DARK KNIGHT RETURNS: THE LAST CRUSADE
Written by Frank Miller and Brian Azzarello
Art by John Romita, Jr. and Peter Steigerwald
Published by DC Comics
Release Date: June 15, 2016
In the days before Batman’s ultimate showdown with the Joker, a meeting that resulted in the Clown Prince of Crime’s death, there was still a Robin. Jason Todd fought by the Dark Knight’s side, training and growing into the man who might replace the aging Batman someday.
And then he died.
And Batman had to keep going.
It’s always a surprise to come upon a comic or graphic novel that upends expectation pretty spectacularly. Sometimes that’s with a quality of art that previous projects couldn’t predict. Sometimes it’s with a depth of character or story that you thought couldn’t possibly come in this type of package.
The Last Crusade, happily, includes both.
I know, it’s very de rigueur to pull apart Frank Miller these days. Holy Terror may be well gone in the rearview mirror, but from where I’m standing, Dark Knight III hasn’t stood up over time to the promise of its first issue. Where that series began with a rich sense of female authority and action, it has since devolved pretty significantly — for me, missing the opportunity it had to turn conservatism in 2016 on its head. The politics of change, it feels, have crumbled back into something familiar. Or at least less complex.
And John Romita, Jr. appearing to me as somewhat of an acquired taste in artists, didn’t strike me as the best choice to expand out the Dark Knight universe. His usual style, while flattened in many of the same ways as Frank Miller’s own drawing, doesn’t have the sharpness of Miller’s form. In my mind, it comes down more often than not to inking, with Miller partnering with Klaus Janson to produce a more robust form, and Romita often resorting to leaving pencil-esque line on flattened faces and bodies.
And in this sense, The Last Crusade is a magnificent revelation, not just because it features the best work I’ve seen from Romita is over a decade, but also because Miller and Azzarello are telling a deeply introspective story that transcends politics down to the minutely personal aspects of growing old.
In some ways, Dark Knight Returns was all about being old, about taking on the brutal challenges of physical activity when your body is far past its prime. But what it didn’t do, that The Last Crusade has, is describe the process of getting there. Of aging, not just being aged.

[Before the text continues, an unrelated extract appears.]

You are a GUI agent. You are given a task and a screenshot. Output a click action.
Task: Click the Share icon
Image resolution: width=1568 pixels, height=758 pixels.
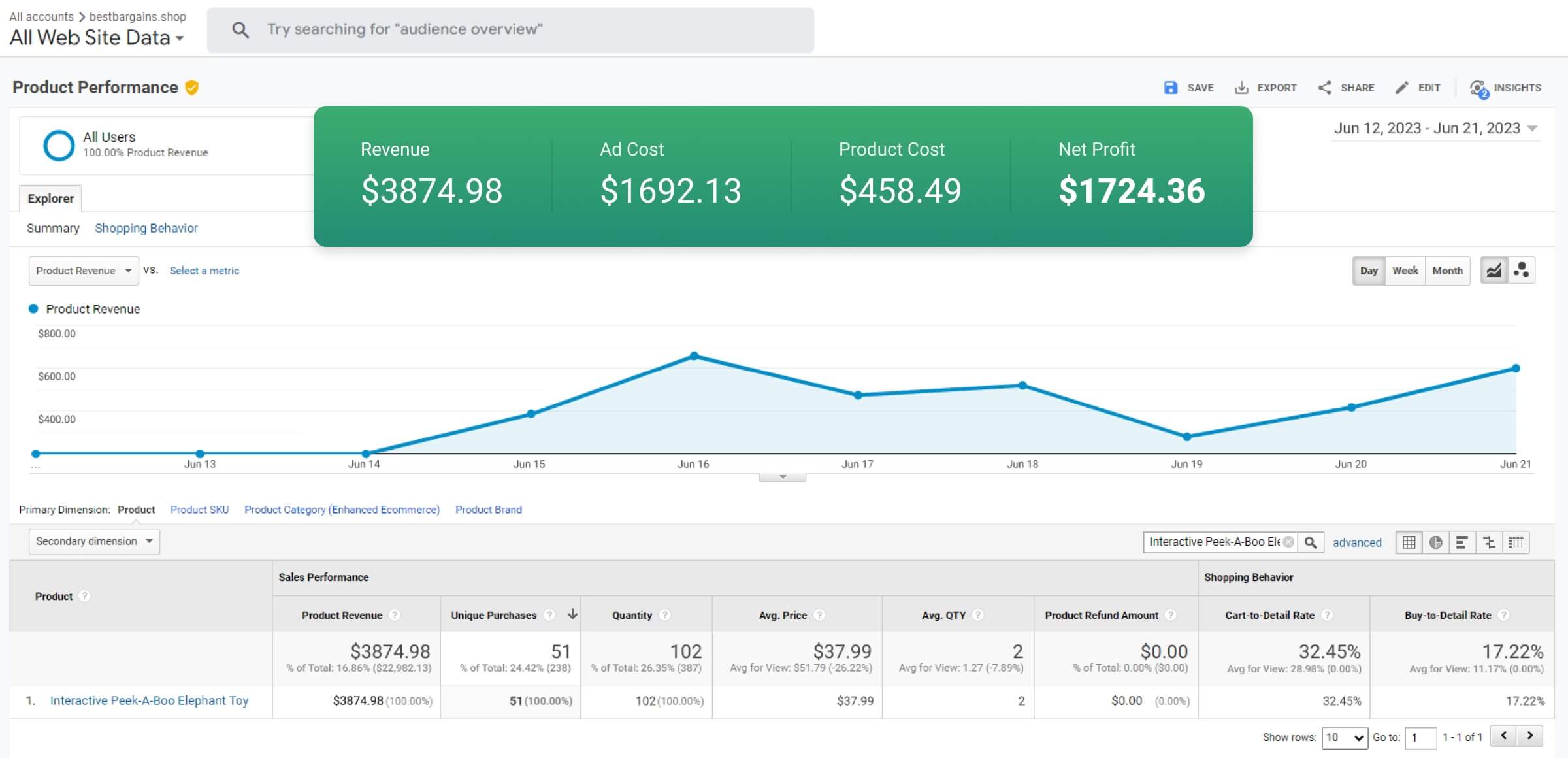[1324, 88]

The narration Miller and Azzarello provide here is stunning in its personal quality, its self-awareness on the part of Batman, and in some ways, in what gets left unsaid. We are largely treated to Bruce’s trials with a body that’s going downhill, but still can be roused, and a fear of death that comes out over and over in his encounters with villains far brawnier than he is.
Unlike the DKR Batman of years to come, this Dark Knight doesn’t have that laugh in the face of fear attitude. Has he lost his insurmountable bravado, or just not developed it yet? Either way, I get the impression that Jason’s presence, the need to keep teaching, the fear of where he might go wrong, is both what keeps Batman going and allows him to let vulnerability in. He has an out still. By the time DKR rolls around, that out — as we see by the end here — is long gone.
Romita’s lush work with Peter Steigerwald on inks and colors perfects this quality of failing (not failed) physicality, giving us a Bruce Wayne who is both run down in body and spirit. Someone who keeps getting up, but slower than he would like. How Romita has Batman carry himself speaks as much to the weight of his troubles as the internal narration, and that perfect marriage of word and form is really what brings this story together.
It’s a nice slice of time too, to see elements of Batman’s world from the earlier mid-1980s, before Batman: Year One and Dark Knight Returns washed away a few of the more interesting aspects of the ongoing titles. Romita’s Killer Croc, represented not as a mutated crocodile but a circus act strong man with scaly skin, has a physicality that’s more human and a wonderful contrast to Batman’s own failing body.
Catwoman is on the side of angels, in love with a Bruce Wayne that can’t let it go. Todd still has a sense of innocence and straightforward heroism to him, even though we’re starting to see these really sublime subtle inferences of his darker nature. For those who loved the era of Gerry Conway, Mike Barr, and Alan Davis on Batman, there is plenty to enjoy here. It’s magic that the creative team chose to place this prequel to a future tale in chronology with the actual publication of the original story. That’s a small trick that has reaped enormous rewads.
A surprisingly stunning take on that in-between aspect of Batman’s character we neither see at his beginning (Batman: Year One) nor at his end (the Dark Knight trilogy), Dark Knight Returns: The Last Crusade is a comic you don’t want to pass up. You’ll be tempted to write it off as a cash grab addendum to the Dark Knight III mini, or a throwback to an era that could only grab the most concerted fanboy.
Don’t.
This book is as personal and as emotional as we imagine Miller’s other work to be political. With the nature of physical breakdown and aging so deeply woven into its graphic DNA, Dark Knight Returns: The Last Crusade is a profound addition to the Batman mythos, and one that holds up successfully to Miller’s work of three decades ago.